In maart 2013 word ik gebeld door de Interne Begeleider van school. Of ik binnenkort tijd heb om met haar de vooruitgang van Tijs te evalueren.
Een week later zit ik in het ‘beladen’ kamertje waar we een jaar eerder de uitslag van de WISC- III test te horen kregen. Een kamertje waar, voor mij, geen goede herinneringen aan zitten. De hitte die een jaar eerder in deze kamer hing is verdreven; het is er nu fris. Ik voel dat het niet alleen om een evaluatie gaat.
De Interne Begeleider pakt haar paperassen. Tja; Tijs heeft al een dik dossier.
Tijs loopt op dit moment goed mee met de lessen. Dat kan natuurlijk omdat hij de stof vorig jaar al gehad heeft, tempert de Interne Begeleider direct mijn enthousiasme. In groep vijf wordt het spannend, want dan is de leerstof allemaal nieuw. Waar ze zich zorgen om maakt is dat Tijs nog steeds veel extra hulp en aandacht nodig heeft voor begrijpend lezen en rekenen. Dit wordt nu voor een groot deel opgevangen door de Beelddenkjuf. Maar aankomend schooljaar zullen er wat organisatorische veranderingen op school komen, waardoor Beelddenkjuf geen tijd meer zal hebben om Tijs extra hulp te kunnen bieden.
Ik schrik enorm. Net nu alles zo goed loopt en Tijs plezier heeft in school ben ik bang dat hij in groep vijf (het jaar van de waarheid of hij de nieuwe stof aankan) weer zal verzuipen!
En nu?
School kan een aanvraag doen bij het ZAT (Zorgadviesteam) om van deze organisatie een begeleider voor Tijs aan te vragen. Alleen is de kans niet zo groot dat de aanvraag goed gekeurd gaat worden in verband met subsidies. Het ZAT moet dan echt de noodzaak inzien om Tijs extra hulp te bieden.
‘Hoezo zouden ze de noodzaak van extra hulp niet inzien?’ reageer ik fel.
‘Jullie zien toch ook dat rekenen, klokkijken en dictee via de Ik Leer Anders methode veel beter gaat?’
De Interne Begeleider legt uit dat het probleem kan zitten in het beelddenken. Beeldddenken is nog niet wetenschappelijk bewezen en veel onderwijsinstellingen weten hier nog weinig van af.

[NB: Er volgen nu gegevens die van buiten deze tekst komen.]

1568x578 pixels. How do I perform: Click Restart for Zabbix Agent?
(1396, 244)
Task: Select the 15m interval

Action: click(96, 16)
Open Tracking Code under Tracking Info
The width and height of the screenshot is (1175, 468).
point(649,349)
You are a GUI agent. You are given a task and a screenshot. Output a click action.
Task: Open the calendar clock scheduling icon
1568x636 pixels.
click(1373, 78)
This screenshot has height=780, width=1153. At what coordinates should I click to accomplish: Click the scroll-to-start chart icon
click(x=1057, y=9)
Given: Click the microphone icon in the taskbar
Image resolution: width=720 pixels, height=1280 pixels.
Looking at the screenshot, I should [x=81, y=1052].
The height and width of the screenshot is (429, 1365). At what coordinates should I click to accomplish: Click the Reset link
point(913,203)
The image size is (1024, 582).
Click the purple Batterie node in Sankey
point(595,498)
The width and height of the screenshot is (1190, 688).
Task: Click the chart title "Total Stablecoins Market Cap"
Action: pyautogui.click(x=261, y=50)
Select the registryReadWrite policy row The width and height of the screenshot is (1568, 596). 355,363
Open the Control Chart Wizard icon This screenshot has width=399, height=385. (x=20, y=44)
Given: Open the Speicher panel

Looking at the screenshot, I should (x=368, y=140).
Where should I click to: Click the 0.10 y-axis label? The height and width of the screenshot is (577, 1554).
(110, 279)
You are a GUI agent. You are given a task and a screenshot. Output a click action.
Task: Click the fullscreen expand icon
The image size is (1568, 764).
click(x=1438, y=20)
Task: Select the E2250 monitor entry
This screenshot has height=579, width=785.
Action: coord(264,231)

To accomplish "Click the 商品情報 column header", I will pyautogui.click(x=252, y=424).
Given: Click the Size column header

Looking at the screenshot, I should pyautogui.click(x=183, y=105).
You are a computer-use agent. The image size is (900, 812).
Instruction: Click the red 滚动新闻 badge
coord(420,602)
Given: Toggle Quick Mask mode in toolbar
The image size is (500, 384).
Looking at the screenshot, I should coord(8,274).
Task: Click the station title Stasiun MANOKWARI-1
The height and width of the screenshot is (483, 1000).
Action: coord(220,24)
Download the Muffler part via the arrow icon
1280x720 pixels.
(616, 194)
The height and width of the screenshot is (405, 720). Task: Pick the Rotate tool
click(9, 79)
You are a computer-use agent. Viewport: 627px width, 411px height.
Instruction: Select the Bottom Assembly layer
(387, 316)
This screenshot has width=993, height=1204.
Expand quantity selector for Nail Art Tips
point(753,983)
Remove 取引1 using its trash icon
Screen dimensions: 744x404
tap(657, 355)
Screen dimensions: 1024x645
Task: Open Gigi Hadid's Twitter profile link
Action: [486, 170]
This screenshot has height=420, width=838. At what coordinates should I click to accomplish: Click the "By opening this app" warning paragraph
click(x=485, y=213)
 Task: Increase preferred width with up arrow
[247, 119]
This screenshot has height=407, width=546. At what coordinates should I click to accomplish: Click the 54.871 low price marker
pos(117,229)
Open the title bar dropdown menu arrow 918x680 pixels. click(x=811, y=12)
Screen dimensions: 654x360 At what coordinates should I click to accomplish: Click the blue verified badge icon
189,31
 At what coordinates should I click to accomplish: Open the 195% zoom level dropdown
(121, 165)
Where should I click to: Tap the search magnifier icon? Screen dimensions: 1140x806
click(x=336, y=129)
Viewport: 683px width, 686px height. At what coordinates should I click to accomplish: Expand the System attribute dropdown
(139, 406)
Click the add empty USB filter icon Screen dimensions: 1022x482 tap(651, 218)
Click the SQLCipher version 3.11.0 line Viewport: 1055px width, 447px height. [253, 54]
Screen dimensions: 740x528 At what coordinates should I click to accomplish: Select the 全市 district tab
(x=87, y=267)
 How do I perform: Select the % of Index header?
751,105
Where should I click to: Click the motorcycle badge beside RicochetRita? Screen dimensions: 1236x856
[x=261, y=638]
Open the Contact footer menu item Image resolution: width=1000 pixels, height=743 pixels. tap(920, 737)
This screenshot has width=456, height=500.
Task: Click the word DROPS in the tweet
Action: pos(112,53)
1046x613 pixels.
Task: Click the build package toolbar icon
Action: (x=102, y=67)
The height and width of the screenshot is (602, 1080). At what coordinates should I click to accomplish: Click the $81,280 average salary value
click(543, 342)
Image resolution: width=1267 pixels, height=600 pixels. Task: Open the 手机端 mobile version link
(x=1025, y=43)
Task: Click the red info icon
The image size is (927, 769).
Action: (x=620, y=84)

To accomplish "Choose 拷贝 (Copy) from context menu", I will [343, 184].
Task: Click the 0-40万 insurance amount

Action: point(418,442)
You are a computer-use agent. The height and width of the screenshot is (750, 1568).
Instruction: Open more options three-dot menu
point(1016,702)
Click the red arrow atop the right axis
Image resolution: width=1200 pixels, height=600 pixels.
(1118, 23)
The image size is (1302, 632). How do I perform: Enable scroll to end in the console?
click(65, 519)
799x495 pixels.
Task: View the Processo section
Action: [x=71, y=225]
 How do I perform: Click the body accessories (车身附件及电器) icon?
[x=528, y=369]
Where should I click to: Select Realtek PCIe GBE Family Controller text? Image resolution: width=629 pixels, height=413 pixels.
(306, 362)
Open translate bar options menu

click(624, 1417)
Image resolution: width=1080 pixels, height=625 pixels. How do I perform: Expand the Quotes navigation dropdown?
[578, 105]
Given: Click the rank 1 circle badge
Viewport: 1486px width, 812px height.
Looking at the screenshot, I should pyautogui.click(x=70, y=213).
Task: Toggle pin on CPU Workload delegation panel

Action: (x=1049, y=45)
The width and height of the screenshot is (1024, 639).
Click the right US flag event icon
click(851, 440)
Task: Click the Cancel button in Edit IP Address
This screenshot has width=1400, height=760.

Mijn mond valt open. Een Zorgadviesteam geeft advies aan scholen en zou dus juist als eerste op de hoogte moeten zijn van Beelddenken. Ik begrijp direct dat we mazzel moeten hebben wie de aanvraag behandelt. Als deze persoon iets weet van Beelddenken of er open voor staat hebben we een kans om extra hulp te krijgen. Ik vind het bizar en ben behoorlijk van slag.
‘Hoe gaat het dan in zijn werk? Komt die beoordelaar op school langs om Tijs te observeren? Krijgt Tijs weer een test? Een test om te kijken of hij zwaar genoeg gevonden wordt voor extra hulp?’
Dan neemt de Interne Begeleider een besluit. Ze vraagt aan mij of ik het gesprek met het Zorgadviesteam aan zou willen gaan. Een goed besluit, want ik ben in alle staten en zal degene die tegenover me zit met alles wat ik in me heb proberen te overtuigen van de noodzaak voor extra hulp.
Een maand later zit ik met een map vol informatie over beelddenken tegenover een medewerkster van het ZAT. Vol vuur begin ik te vertellen waarom mijn kind extra hulp nodig heeft. Waarom zij geld uit hun potje moeten halen zodat mijn kind op het reguliere basisonderwijs kan blijven. Ik merk aan haar reacties dat ze niet veel weet over beelddenken. Ook kan ik niet inschatten of ze hier positief instaat.
Wanneer ik na drie kwartier weer thuis ben heb ik de rest van de dag geen energie meer. Ik heb alles gegeven en hoop dat het genoeg is voor de extra hulp die mijn kind zo nodig heeft.
Een paar weken later krijg ik het verlossende bericht: Het ZAT zal Tijs een begeleider toewijzen voor extra hulp met rekenen. Voor de zomervakantie zullen wij kennis gaan maken met deze begeleider.
Mijn map over beelddenken ligt nog steeds in een hoekje op de eettafel. Deze zal weer meegaan met het kennismakingsgesprek. Ik ben er helemaal klaar voor!